Sorting and Removing Duplicates

  • The records in a database table are not intrinsically ordered: if we want to display them in some order, we must specify that explicitly.
  • The values in a database are not guaranteed to be unique: if we want to eliminate duplicates, we must specify that explicitly as well.

Filtering

  • Use where to filter records according to Boolean conditions.
  • Filtering is done on whole records, so conditions can use fields that are not actually displayed.

Calculating New Values

  • SQL can perform calculations using the values in a record as part of a query.

Missing Data

  • Databases use null to represent missing information.
  • Any arithmetic or Boolean operation involving null produces null as a result.
  • The only operators that can safely be used with null are is null and is not null.

Aggregation

  • An aggregation function combines many values to produce a single new value.
  • Aggregation functions ignore null values.
  • Aggregation happens after filtering.

Combining Data

  • Every fact should be represented in a database exactly once.
  • A join produces all combinations of records from one table with records from another.
  • A primary key is a field (or set of fields) whose values uniquely identify the records in a table.
  • A foreign key is a field (or set of fields) in one table whose values are a primary key in another table.
  • We can eliminate meaningless combinations of records by matching primary keys and foreign keys between tables.
  • Keys should be atomic values to make joins simpler and more efficient.

Data Hygiene

  • Every value in a database should be atomic.
  • Every record in a database should have a primary key.
  • Database entries should not contain redundant information.

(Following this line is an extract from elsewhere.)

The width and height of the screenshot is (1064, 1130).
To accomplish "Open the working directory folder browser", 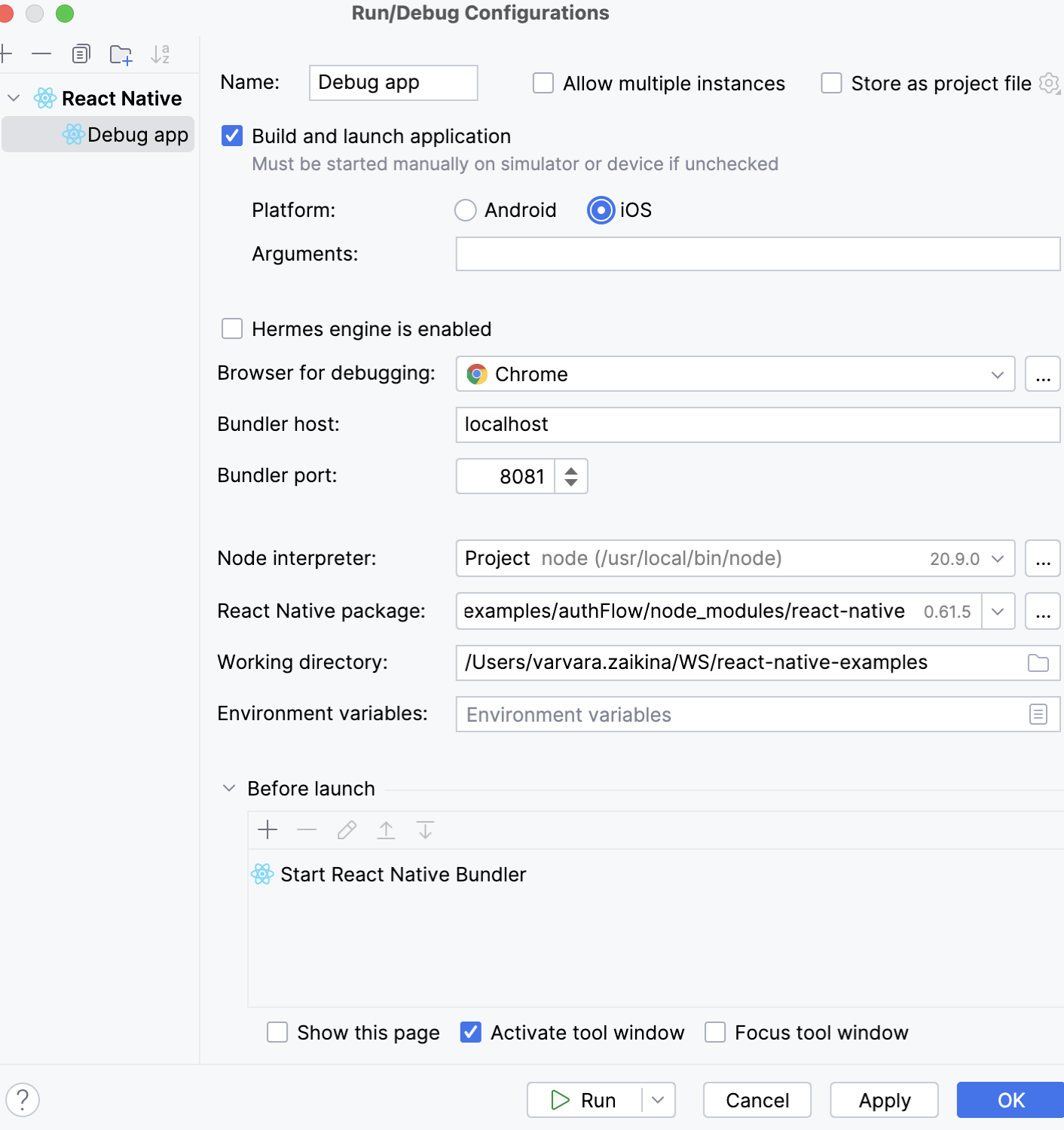I will 1038,663.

Creating and Modifying Data

  • Database tables are created using queries that specify their names and the names and properties of their fields.
  • Records can be inserted, updated, or deleted using queries.
  • It is simpler and safer to modify data when every record has a unique primary key.

Programming with Databases

  • We usually write database applications in a general-purpose language, and embed SQL queries in it.
  • To connect to a database, a program must use a library specific to that database manager.
  • A program may open one or more connections to a single database, and have one or more cursors active in each.
  • Programs can read query results in batches or all at once.

Glossary

aggregation function
A function that combines multiple values to produce a single new value (e.g. sum, mean, median).
atomic
Describes a value not divisible into parts that one might want to work with separately. For example, if one wanted to work with first and last names separately, the values "Ada" and "Lovelace" would be atomic, but the value "Ada Lovelace" would not.
cascading delete
An SQL constraint requiring that if a given record is deleted, all records referencing it (via foreign key) in other tables must also be deleted.
case insensitive
Treating text as if upper and lower case characters were the same. See also: case sensitive.
case sensitive
Treating upper and lower case characters as different. See also: case insensitive.
cross product
A pairing of all elements of one set with all elements of another.
comma-separated values (CSV)
A common textual representation for tables in which the values in each row are separated by commas.
cross product
A pairing of all elements of one set with all elements of another.
cursor
A pointer into a database that keeps track of outstanding operations.
database manager
A program that manages a database, such as SQLite.
fields
A set of data values of a particular type, one for each record in a table.
filter
To select only the records that meet certain conditions.
foreign key
One or more values in a database table that identify a records in another table.
prepared statement
A template for an SQL query in which some values can be filled in.
primary key
One or more fields in a database table whose values are guaranteed to be unique for each record, i.e., whose values uniquely identify the entry.
query
A database operation that reads values but does not modify anything. Queries are expressed in a special-purpose language called SQL.
record
A set of related values making up a single entry in a database table, typically shown as a row. See also: field.
referential integrity
The internal consistency of values in a database. If an entry in one table contains a foreign key, but the corresponding records don't exist, referential integrity has been violated.
relational database
A collection of data organized into tables.
sentinel value
A value in a collection that has a special meaning, such as 999 to mean "age unknown".
SQL
A special-purpose language for describing operations on relational databases.
SQL injection attack
An attack on a program in which the user's input contains malicious SQL statements. If this text is copied directly into an SQL statement, it will be executed in the database.
table
A set of data in a relational database organized into a set of records, each having the same named fields.
wildcard
A character used in pattern matching. In SQL's like operator, the wildcard "%" matches zero or more characters, so that %able% matches "fixable" and "tablets".